Se non che quella idea metafisica è piú, a mio parere, una obbliqua satira della specie umana. Poiché, dipingendo costumi e governi liberi d’ogni passione, e dalla sola ragione diretti, e però impossibili non solo, ma né atti pure ad esperimento, viene a provare che le leggi tutte devono prendere norma da’ vizi e dalla naturale e necessaria malvagitá de’ mortali. E Platone stesso, perché scriveva ad uomini greci, e non agli angioli della sua repubblica, non è forse, e per l’altezza de’ concetti, e per la pittura de’ personaggi, e per la passione delle sue narrazioni, e per quell’intrinseco incantesimo del suo stile, piú poeta d’ogni altro scrittore, e piú che non si conviene forse a filosofo? Non chiama egli «divini» i poeti, e gli stessi interpreti loro «ispirati dall’alto»?1. Era dunque non esilio, ma ostracismo quello de’ poeti dalla sua repubblica; la quale opinione, assurdamente raccolta, serve di spada agli scienziati illiberali ed a’ principi ignoranti, degni di essere capitanati da quell’imperadore, il quale, per non parere da men di Platoneí2, poco mancò che non cacciasse da tutte le biblioteche le statue ed i libri di Virgilio e di Livio.

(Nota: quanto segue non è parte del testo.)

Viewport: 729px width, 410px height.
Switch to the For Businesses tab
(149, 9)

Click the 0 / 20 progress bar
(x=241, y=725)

VIII. Tornando alla religione, ciascuno de’ poeti teologi e storici da noi citati, è pur poeta ebreo, inglese, italiano; ma Omero solo è poeta de’ secoli e delle genti. Si ha ciò forse ad ascrivere alla antichitá, a cui amano i mortali di congiungersi con l’immaginazione per possederla ed aggiungerla alla loro vita presente? Ma gli ebrei furono contemporanei d’Omero; anzi, per le loro storie, piú antichi. Forse al lume che gli scrittori hanno dato a que’ tempi? Sono piú illustrate le storie inglesi e le nostre. Dunque è pur forza ascrivere questo effetto alla universalitá di quella religione omerica, che, distesa a tutte quasi le nazioni, da cui le moderne discendono, la reputiamo ereditá degli avi; e molto piú alla allegoria che quegli iddii hanno a tutte quante le passioni ed a tutte le cose naturali. Per questa

  1. Plato, in Ione, passim. *Nel quale dialogo Socrate dice: «Tum quod oporteat in plurimis atque bonis poëtis, in Homero praecipue poëtarum omnium optimo atque divinissimo assidue versari, neque carmina illius solum, verum eitiam sensa perdiscere».*
  2. Sveton., in quarto Caesore, cap. 34.